-------- DATA UNDER STUDY

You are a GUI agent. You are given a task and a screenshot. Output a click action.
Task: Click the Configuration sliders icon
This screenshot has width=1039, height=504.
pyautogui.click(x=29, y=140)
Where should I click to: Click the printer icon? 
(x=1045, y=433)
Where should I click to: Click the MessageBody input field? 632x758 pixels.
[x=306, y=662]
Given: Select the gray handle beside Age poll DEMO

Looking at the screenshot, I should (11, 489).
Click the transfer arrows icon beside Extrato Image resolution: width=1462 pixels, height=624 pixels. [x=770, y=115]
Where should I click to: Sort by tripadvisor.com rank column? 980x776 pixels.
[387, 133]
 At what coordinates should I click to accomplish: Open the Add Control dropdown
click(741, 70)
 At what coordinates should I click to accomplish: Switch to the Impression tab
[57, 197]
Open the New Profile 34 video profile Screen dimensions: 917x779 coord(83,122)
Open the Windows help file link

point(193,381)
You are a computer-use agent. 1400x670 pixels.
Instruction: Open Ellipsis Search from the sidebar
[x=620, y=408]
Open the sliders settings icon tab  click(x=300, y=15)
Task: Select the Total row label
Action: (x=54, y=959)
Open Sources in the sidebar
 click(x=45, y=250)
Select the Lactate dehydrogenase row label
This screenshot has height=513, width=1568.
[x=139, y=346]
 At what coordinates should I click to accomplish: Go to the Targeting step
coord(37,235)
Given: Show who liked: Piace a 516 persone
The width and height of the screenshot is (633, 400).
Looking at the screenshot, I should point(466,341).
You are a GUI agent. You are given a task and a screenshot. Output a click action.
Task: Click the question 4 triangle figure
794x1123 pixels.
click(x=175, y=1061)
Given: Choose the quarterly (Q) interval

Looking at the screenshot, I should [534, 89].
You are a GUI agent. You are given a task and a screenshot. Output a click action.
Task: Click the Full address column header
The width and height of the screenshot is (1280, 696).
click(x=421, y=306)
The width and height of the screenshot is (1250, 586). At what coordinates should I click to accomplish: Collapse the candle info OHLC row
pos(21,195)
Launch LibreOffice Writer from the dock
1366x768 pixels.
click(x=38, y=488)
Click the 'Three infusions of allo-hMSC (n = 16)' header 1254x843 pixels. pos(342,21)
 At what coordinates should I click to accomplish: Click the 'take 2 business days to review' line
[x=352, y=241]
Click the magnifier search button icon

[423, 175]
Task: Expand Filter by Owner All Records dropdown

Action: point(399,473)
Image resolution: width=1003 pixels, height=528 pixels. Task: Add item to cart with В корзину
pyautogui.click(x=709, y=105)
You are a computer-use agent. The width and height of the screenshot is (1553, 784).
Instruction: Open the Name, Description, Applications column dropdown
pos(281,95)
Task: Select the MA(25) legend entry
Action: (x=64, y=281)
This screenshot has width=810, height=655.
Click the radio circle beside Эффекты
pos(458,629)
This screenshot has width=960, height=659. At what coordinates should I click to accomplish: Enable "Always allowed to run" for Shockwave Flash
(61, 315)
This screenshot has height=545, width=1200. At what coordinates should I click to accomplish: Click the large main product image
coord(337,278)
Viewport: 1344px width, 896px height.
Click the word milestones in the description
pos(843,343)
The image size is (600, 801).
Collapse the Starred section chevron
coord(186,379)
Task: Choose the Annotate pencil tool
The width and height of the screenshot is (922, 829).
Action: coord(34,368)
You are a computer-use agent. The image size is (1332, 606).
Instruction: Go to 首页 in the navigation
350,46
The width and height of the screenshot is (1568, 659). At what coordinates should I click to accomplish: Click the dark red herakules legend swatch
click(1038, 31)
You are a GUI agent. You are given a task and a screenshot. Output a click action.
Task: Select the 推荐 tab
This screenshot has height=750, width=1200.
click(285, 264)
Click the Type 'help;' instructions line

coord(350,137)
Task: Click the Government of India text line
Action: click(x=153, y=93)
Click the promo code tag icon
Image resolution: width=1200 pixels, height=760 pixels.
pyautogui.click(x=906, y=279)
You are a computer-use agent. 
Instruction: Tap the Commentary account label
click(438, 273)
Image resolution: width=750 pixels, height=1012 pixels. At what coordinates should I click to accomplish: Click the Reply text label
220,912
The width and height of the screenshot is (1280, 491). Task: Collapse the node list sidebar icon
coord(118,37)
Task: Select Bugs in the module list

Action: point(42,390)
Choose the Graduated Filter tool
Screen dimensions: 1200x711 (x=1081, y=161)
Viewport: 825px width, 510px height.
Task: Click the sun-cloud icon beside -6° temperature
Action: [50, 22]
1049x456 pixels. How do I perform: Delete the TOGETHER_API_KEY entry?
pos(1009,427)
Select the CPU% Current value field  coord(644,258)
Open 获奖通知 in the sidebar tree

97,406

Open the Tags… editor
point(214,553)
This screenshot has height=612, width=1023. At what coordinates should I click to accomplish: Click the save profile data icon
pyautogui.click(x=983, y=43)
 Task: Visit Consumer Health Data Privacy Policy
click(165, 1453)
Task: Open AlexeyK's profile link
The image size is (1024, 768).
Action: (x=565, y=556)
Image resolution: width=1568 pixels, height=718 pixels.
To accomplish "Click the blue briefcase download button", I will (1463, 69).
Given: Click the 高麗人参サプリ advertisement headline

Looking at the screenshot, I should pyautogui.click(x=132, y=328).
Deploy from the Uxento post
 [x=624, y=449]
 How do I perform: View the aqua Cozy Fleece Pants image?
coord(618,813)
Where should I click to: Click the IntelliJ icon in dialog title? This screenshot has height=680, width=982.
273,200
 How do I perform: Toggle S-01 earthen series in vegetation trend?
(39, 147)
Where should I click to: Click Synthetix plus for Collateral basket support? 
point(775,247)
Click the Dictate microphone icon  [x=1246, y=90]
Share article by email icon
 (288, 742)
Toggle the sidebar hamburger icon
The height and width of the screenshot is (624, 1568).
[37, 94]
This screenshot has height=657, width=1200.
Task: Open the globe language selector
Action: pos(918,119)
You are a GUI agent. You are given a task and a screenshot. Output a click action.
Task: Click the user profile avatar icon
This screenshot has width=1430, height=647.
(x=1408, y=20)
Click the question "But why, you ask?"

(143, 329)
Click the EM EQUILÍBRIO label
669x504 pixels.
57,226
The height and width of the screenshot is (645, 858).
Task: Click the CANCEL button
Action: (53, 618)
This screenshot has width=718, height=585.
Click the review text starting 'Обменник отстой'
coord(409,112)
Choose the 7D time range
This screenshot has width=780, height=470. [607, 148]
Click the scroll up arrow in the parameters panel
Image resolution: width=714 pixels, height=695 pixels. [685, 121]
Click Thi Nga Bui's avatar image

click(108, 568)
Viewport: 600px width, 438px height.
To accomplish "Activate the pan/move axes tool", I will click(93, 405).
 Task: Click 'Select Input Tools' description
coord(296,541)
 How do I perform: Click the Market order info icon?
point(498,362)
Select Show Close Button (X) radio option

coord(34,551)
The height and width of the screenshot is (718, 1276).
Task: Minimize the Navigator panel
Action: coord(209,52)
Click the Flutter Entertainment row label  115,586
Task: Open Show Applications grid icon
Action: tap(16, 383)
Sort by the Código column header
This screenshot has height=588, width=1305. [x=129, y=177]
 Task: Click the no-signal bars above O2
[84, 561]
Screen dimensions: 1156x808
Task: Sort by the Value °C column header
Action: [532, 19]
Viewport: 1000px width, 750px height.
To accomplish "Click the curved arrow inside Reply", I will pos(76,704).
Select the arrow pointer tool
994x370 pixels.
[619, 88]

----------------

PROBLEM:
Which lines of the records above contain the word "will"? Report each one.

ANSWER FOR THIS EXERCISE:
To accomplish "Click the blue briefcase download button", I will (1463, 69).
To accomplish "Activate the pan/move axes tool", I will click(93, 405).
To accomplish "Click the curved arrow inside Reply", I will pos(76,704).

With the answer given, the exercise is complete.